What?
Why? How? When? Why again?
What is teaching for peace?
What is peace education, and how does it differ from plain, old-fashioned
good teaching? Indeed, there are similarities. Peace education is
multi-dimensional, encompassing a wide variety of curricular content,
from subject areas to areas of socialization. Peace education complies
with numerous content standards, and is applicable to all ages of
students. So, how does it differ? Teaching for peace takes a leap
of imagination. To teach for peace is to teach young people to
think, care, and act.
Peace
education aims to change an existing paradigm—a culture of acceptance
of war as a method of solving international problems—to a new
paradigm—one in which human rights, social justice, sustainable
development, and creative diplomacy are promoted as effective paths
to national and international security. Peace education helps children
see themselves as integral parts of one human family and as capable
actors for positive social change on a local and global stage. It
is a long-term process, yielding a harvest that is often unseen.
Seen
or unseen, we must sow the seeds today for a harvest of peace.
Why
teach for peace?
Psychologists Amiram Raviv, Louis Oppenheimer, and Daniel Bar-Tal
describe the urgency of teaching for peace in their book, How
Children Understand War and Peace: “Knowledge about peace,
conflict, and war is acquired during childhood and applied to the
understanding of interpersonal and intergroup relations. This early
learning is often the foundation upon which new beliefs and perceptions
are formed…Education toward a culture of peace, however, is
not an easy undertaking. Peace is considered a ‘second-order’
concept derived from the ‘first-order’ concept of war…,
a passive concept which makes it extremely difficult to formulate
activities which relate to peace. Whereas children have no problems
when asked to ‘play war,’ a total lack of activity and
blank stares are observed when children or even adults are asked to
‘play peace.’” Part of teaching for peace is to
help students experience and understand peace!
How can we teach for peace?
We do this by teaching our students to think, care, and act.
Helping our students think critically—especially
in the face of constant media bombardment—will provide them
with what scholar Noam Chomsky calls “intellectual self defense.”
We teach them to care about their classmates, and
to know them on a deep rather than superficial level. But we also
teach them to be citizens of the world: embracing what Nobel Peace
Prize winner Jane Addams called in 1906—lacking a better term—“cosmic
patriotism.” But it’s not enough for our students to think
and care, we must also teach them to act positively,
honorably, and effectively to create the change they wish to see in
the world—locally and globally.
The websites and slide shows I have created are designed to help teachers
implement peace-education strategies in their classrooms on an everyday
basis, both within existing curricula and in addition to it. Ideas
for history and literature instruction as well as social skills training
and peace research projects are available. Students and parents will
also find useful information for their peace pursuits. Numerous links
are provided on the TEACH PEACE website.
My views on peace education's three imperatives—teaching kids
to think, care, and act—are presented in the Unseen
Harvest slide show. Community action projects are explained
in the CAP slide show. Cultural understanding
is promoted in the Life in the USA and China
Today websites, and others to come. Please contact me
with your ideas for educating for peace in a culture of war.
When will we see the result of teaching for peace? Why do
I teach for peace, in spite of the fact that peace education is such
a longterm process?

★ ★ ★ ★ ★

REQUIREMENTS —
1. According to the peace education page, which three things does teaching for peace teach young people to do?
2. Return the passage of the peace education page from "How can we teach" up to and including "world—locally and globally.".
3. For each statement, say whether it agrees with the peace education page. Answer yes or no and quote the words of the page that decide it.
(a) Peace education is suited only to older students.
(b) Noam Chomsky calls critical thinking in the face of media bombardment "intellectual self defense."
(c) Children respond readily when asked to "play peace."

DATA EXCERPTS —

★ ★ ★ ★ ★

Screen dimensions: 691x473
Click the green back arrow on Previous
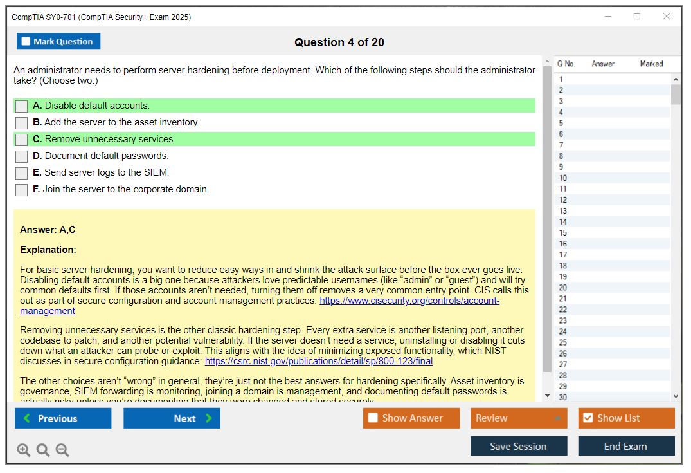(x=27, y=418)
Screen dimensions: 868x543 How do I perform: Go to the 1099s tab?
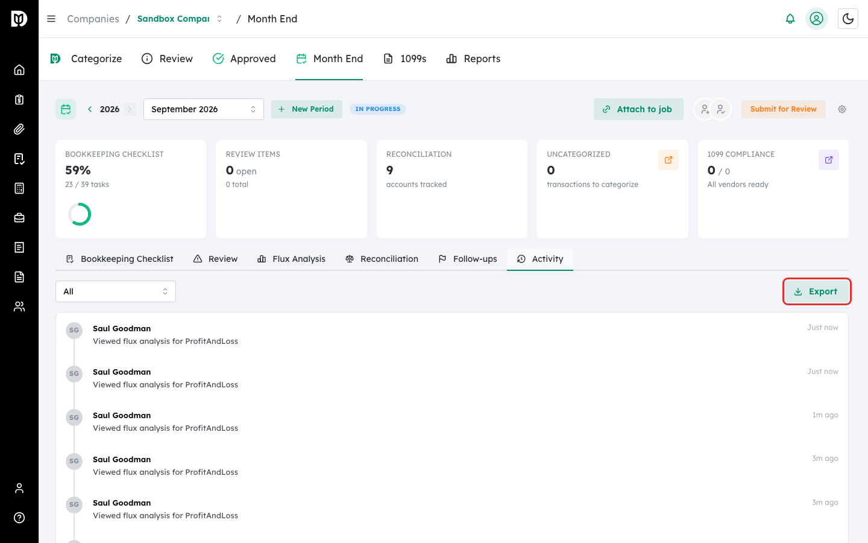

★ ★ ★ ★ ★

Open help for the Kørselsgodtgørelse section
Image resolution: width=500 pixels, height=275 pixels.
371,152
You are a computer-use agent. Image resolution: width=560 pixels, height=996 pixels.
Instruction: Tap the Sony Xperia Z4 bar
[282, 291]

★ ★ ★ ★ ★

COMPLETE ANSWERS —
1. To think, care, and act.

2.
How can we teach for peace?
We do this by teaching our students to think, care, and act.
Helping our students think critically—especially
in the face of constant media bombardment—will provide them
with what scholar Noam Chomsky calls “intellectual self defense.”
We teach them to care about their classmates, and
to know them on a deep rather than superficial level. But we also
teach them to be citizens of the world: embracing what Nobel Peace
Prize winner Jane Addams called in 1906—lacking a better term—“cosmic
patriotism.” But it’s not enough for our students to think
and care, we must also teach them to act positively,
honorably, and effectively to create the change they wish to see in
the world—locally and globally.

3.
(a) No: "is applicable to all ages of students."
(b) Yes: "what scholar Noam Chomsky calls “intellectual self defense.”"
(c) No: "a total lack of activity and blank stares are observed when children or even adults are asked to ‘play peace.’"